Patients should call their doctors or seek immediate medical care if they experience: unexpected, severe or uncontrollable bleeding, or bleeding that lasts a long time; nosebleeds that happen often; unusual bleeding from gums; menstrual or vaginal bleeding that is heavier than normal; unusual or unexpected bruising; coughing up or vomiting blood, or vomit that looks like coffee grounds; pink or brown urine; red or black stools that look like tar; unexpected pain, swelling or joint pain or headaches and feeling dizzy or weak.

Taking NOACs with antidepressants can lead to serious interactions. Co-administration of NOACs with selective serotonin reuptake inhibitors (SSRIs) or serotonin-norepinephrine reuptake inhibitors (SNRIs), common antidepressants, increases the risk of bleeding. The herbal remedy St. John’s Wort taken with a NOAC will decrease the anticoagulation effect of the drugs.

Controlling Uncontrolled Bleeding

Getting a handle on uncontrolled bleeding used to be pretty straightforward when trauma surgeons were dealing only with warfarin. “Many trauma surgeons hate the newer anticoagulants because they don’t know how much is left in the system,” says Neil Zakai, MD, associate professor of medicine and pathology at the University of Vermont, and one of the authors of the American Society of Hematology 2018 guidelines for management of venous thromboembolism: prophylaxis for hospitalized and nonhospitalized medical patients. . It’s difficult, he says, to determine if the new drugs are contributing to the bleeding.

When confronted with uncontrolled bleeding, the physician needs to find the source of the bleeding and stop it with surgery or topical agents, administer blood transfusions if necessary and reversal agents if the bleeding is life-threatening. The physician will try to determine when the last dose of the anticoagulant was taken. If it has been about 24 hours — with the newer blood-thinners — Zakai said there won’t be much in the system. Wounds will clot, though he said it might take longer.

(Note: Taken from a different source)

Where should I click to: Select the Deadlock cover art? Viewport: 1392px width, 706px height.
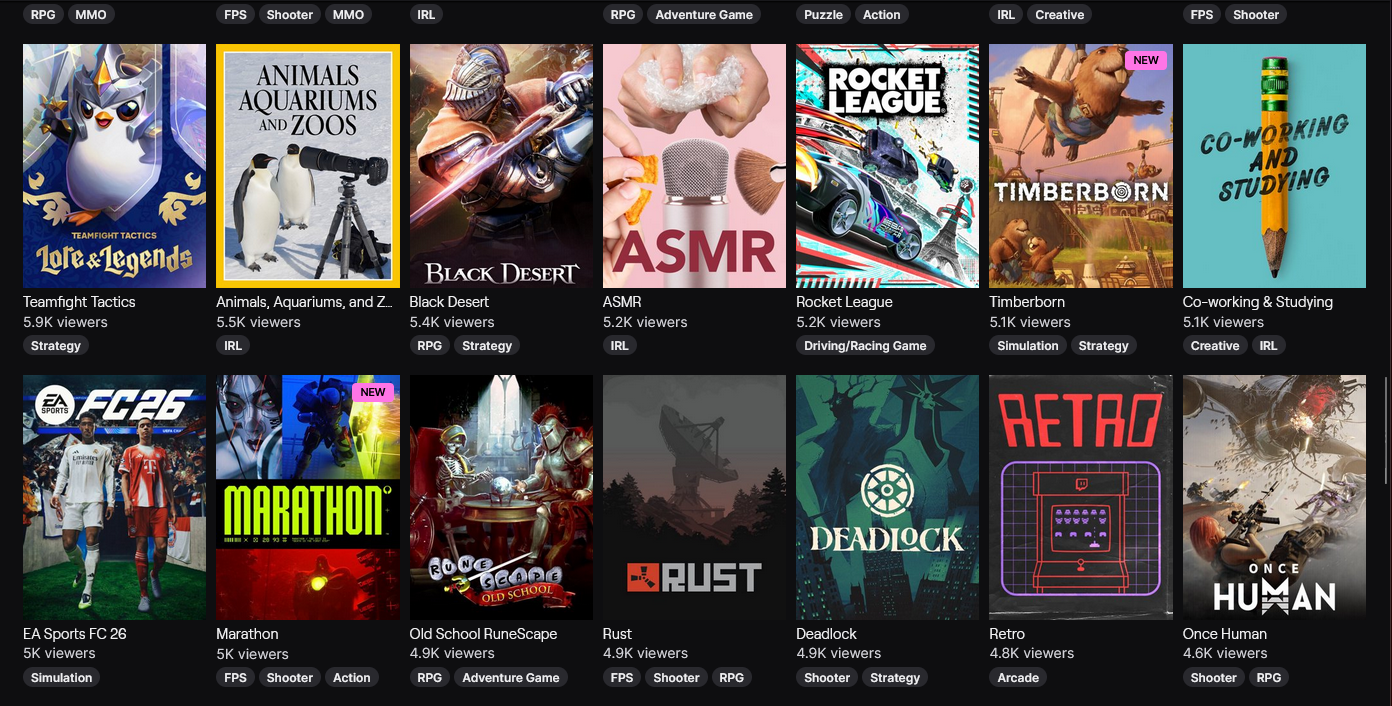click(887, 497)
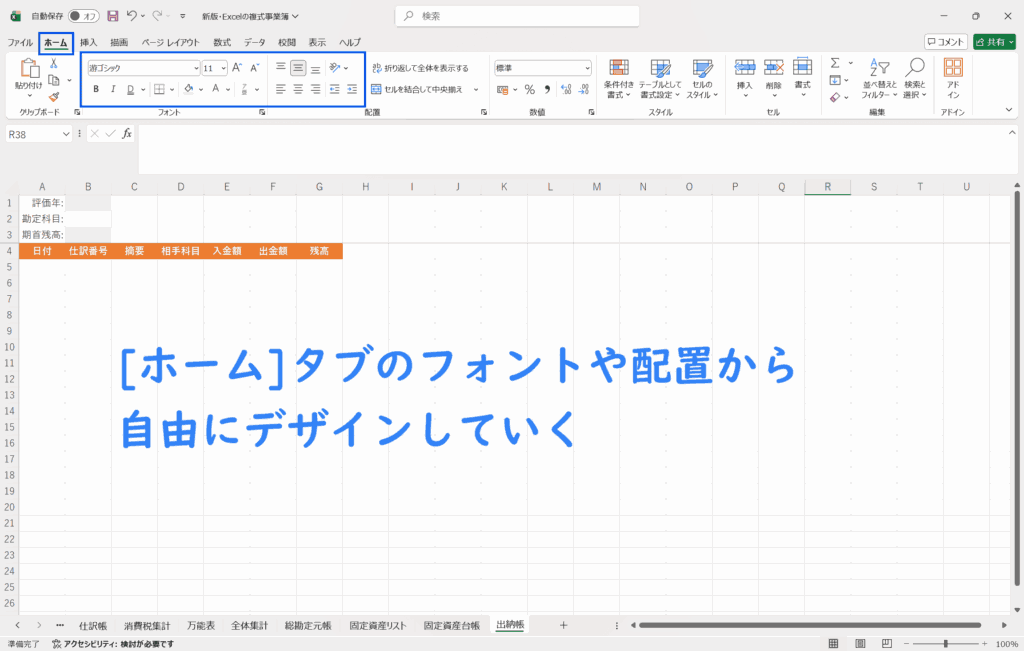Click the save floppy disk icon
The width and height of the screenshot is (1024, 651).
(113, 16)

Overall, according to a study published in the BMJ, the newer anticoagulants do not have a higher risk of major bleeding compared with warfarin. A Canadian-based research team examined data in Canada and the United States from nearly 60,000 adults newly diagnosed with venous thromboembolism, a blood clot in a vein that if left untreated can be fatal, to compare the safety of NOACs with warfarin. About 12,500 were prescribed a NOAC and the rest were given warfarin. Patients were followed for an average of 85 days.

Overall, 3.3% of patients had a major bleeding event and 1.7% died. And the risk of major bleeding was the same for NOACs compared to warfarin. Bleeding rates at 30 days were between 0.2% and 2.9% for NOACs and warfarin, and at 60 days, the rates were between 0.4% and 4.3% for both.

There was also no difference in the risk of death between NOACs and warfarin. Results remained the same, even after a longer follow-up period of 180 days was examined.
“You have to balance the risk of bleeding with the risk of clotting,” says Dr. Zakai, as well as factoring in whether the drug will be used in the long term — for atrial fibrillation — or the short term — for something like a knee replacement.